== Segment start ==
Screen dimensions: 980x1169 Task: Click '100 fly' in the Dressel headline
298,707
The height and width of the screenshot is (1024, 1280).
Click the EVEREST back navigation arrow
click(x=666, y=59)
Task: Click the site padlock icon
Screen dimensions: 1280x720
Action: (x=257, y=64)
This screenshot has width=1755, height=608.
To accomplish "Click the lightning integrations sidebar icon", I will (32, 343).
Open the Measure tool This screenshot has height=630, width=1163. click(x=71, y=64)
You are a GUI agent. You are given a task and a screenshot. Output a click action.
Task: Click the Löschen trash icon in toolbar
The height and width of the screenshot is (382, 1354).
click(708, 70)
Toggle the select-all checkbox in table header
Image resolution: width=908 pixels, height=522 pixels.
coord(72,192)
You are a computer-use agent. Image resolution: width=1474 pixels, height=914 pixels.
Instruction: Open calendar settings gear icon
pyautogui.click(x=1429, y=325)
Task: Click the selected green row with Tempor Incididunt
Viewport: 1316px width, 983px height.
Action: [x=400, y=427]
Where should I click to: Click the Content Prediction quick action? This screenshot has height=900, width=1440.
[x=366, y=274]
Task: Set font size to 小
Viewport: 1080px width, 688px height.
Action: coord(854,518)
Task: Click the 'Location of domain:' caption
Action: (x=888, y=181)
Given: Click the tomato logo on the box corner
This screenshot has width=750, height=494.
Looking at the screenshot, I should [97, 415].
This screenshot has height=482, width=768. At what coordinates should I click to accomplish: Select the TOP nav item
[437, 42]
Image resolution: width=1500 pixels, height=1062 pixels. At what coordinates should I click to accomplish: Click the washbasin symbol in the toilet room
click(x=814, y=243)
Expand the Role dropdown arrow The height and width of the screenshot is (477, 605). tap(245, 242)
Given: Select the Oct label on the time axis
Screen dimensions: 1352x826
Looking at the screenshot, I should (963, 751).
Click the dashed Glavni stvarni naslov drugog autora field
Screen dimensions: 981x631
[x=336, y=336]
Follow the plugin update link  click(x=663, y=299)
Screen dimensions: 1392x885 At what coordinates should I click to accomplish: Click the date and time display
== Segment end ==
→ ABOUT THIS TASK: Find the line with "Screen dimensions: 1280x720" in the entries above. Retype it and each line after it, exactly, through the line with "Task: Click the selected", and stop there.

→ EXERCISE RESULT:
Screen dimensions: 1280x720
Action: (x=257, y=64)
This screenshot has width=1755, height=608.
To accomplish "Click the lightning integrations sidebar icon", I will (32, 343).
Open the Measure tool This screenshot has height=630, width=1163. click(x=71, y=64)
You are a GUI agent. You are given a task and a screenshot. Output a click action.
Task: Click the Löschen trash icon in toolbar
The height and width of the screenshot is (382, 1354).
click(708, 70)
Toggle the select-all checkbox in table header
Image resolution: width=908 pixels, height=522 pixels.
coord(72,192)
You are a computer-use agent. Image resolution: width=1474 pixels, height=914 pixels.
Instruction: Open calendar settings gear icon
pyautogui.click(x=1429, y=325)
Task: Click the selected green row with Tempor Incididunt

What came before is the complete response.